MATERIAL FOR THE TASK>
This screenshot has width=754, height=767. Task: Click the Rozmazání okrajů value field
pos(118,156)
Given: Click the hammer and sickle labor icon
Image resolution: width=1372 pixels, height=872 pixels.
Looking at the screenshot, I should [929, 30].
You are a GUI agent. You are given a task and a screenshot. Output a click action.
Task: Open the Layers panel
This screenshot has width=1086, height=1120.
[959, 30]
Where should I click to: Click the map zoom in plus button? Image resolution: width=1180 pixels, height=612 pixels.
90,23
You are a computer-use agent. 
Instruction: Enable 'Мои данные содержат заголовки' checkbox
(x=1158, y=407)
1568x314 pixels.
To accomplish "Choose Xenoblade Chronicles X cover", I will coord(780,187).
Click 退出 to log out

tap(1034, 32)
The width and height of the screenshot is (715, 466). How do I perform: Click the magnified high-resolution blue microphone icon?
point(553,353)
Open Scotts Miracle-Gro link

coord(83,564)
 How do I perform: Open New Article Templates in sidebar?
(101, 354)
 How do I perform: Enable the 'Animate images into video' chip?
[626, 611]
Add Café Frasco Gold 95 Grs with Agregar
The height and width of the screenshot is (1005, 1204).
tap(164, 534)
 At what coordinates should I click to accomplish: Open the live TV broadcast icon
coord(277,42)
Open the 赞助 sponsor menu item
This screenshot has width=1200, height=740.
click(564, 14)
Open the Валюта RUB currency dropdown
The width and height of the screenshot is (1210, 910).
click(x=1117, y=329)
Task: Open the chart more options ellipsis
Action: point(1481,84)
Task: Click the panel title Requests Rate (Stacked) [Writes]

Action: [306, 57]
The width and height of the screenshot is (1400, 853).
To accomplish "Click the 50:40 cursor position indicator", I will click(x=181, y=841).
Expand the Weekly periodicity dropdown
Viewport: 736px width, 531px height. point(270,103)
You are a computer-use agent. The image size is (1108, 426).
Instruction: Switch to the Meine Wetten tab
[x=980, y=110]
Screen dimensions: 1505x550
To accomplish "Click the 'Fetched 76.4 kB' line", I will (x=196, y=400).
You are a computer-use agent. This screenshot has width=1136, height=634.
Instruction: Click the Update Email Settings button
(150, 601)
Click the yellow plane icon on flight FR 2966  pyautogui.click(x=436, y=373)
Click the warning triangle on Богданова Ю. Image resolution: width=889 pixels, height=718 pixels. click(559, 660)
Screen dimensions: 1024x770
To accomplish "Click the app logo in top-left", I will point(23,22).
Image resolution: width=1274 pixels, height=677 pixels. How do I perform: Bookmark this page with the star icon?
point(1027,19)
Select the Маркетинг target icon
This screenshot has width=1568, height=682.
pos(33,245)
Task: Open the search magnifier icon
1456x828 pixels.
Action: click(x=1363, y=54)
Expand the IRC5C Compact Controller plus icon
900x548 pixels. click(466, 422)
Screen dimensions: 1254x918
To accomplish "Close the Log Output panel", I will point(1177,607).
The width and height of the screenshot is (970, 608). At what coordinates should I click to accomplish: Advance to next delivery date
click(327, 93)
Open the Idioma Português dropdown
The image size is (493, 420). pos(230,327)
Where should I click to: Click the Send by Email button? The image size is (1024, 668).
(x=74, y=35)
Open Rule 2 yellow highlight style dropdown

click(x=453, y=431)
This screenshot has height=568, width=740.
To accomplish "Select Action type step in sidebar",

WHAT THE EXERCISE ASKS> Output the entries verbatim.

SOLUTION FOR THIS EXERCISE>
This screenshot has width=754, height=767. Task: Click the Rozmazání okrajů value field
pos(118,156)
Given: Click the hammer and sickle labor icon
Image resolution: width=1372 pixels, height=872 pixels.
Looking at the screenshot, I should [929, 30].
You are a GUI agent. You are given a task and a screenshot. Output a click action.
Task: Open the Layers panel
This screenshot has width=1086, height=1120.
[959, 30]
Where should I click to: Click the map zoom in plus button? Image resolution: width=1180 pixels, height=612 pixels.
90,23
You are a computer-use agent. 
Instruction: Enable 'Мои данные содержат заголовки' checkbox
(x=1158, y=407)
1568x314 pixels.
To accomplish "Choose Xenoblade Chronicles X cover", I will coord(780,187).
Click 退出 to log out

tap(1034, 32)
The width and height of the screenshot is (715, 466). How do I perform: Click the magnified high-resolution blue microphone icon?
point(553,353)
Open Scotts Miracle-Gro link

coord(83,564)
 How do I perform: Open New Article Templates in sidebar?
(101, 354)
 How do I perform: Enable the 'Animate images into video' chip?
[626, 611]
Add Café Frasco Gold 95 Grs with Agregar
The height and width of the screenshot is (1005, 1204).
tap(164, 534)
 At what coordinates should I click to accomplish: Open the live TV broadcast icon
coord(277,42)
Open the 赞助 sponsor menu item
This screenshot has width=1200, height=740.
click(564, 14)
Open the Валюта RUB currency dropdown
The width and height of the screenshot is (1210, 910).
click(x=1117, y=329)
Task: Open the chart more options ellipsis
Action: point(1481,84)
Task: Click the panel title Requests Rate (Stacked) [Writes]

Action: [306, 57]
The width and height of the screenshot is (1400, 853).
To accomplish "Click the 50:40 cursor position indicator", I will click(x=181, y=841).
Expand the Weekly periodicity dropdown
Viewport: 736px width, 531px height. point(270,103)
You are a computer-use agent. The image size is (1108, 426).
Instruction: Switch to the Meine Wetten tab
[x=980, y=110]
Screen dimensions: 1505x550
To accomplish "Click the 'Fetched 76.4 kB' line", I will (x=196, y=400).
You are a computer-use agent. This screenshot has width=1136, height=634.
Instruction: Click the Update Email Settings button
(150, 601)
Click the yellow plane icon on flight FR 2966  pyautogui.click(x=436, y=373)
Click the warning triangle on Богданова Ю. Image resolution: width=889 pixels, height=718 pixels. click(559, 660)
Screen dimensions: 1024x770
To accomplish "Click the app logo in top-left", I will point(23,22).
Image resolution: width=1274 pixels, height=677 pixels. How do I perform: Bookmark this page with the star icon?
point(1027,19)
Select the Маркетинг target icon
This screenshot has width=1568, height=682.
pos(33,245)
Task: Open the search magnifier icon
1456x828 pixels.
Action: click(x=1363, y=54)
Expand the IRC5C Compact Controller plus icon
900x548 pixels. click(466, 422)
Screen dimensions: 1254x918
To accomplish "Close the Log Output panel", I will point(1177,607).
The width and height of the screenshot is (970, 608). At what coordinates should I click to accomplish: Advance to next delivery date
click(327, 93)
Open the Idioma Português dropdown
The image size is (493, 420). pos(230,327)
Where should I click to: Click the Send by Email button? The image size is (1024, 668).
(x=74, y=35)
Open Rule 2 yellow highlight style dropdown

click(x=453, y=431)
This screenshot has height=568, width=740.
To accomplish "Select Action type step in sidebar",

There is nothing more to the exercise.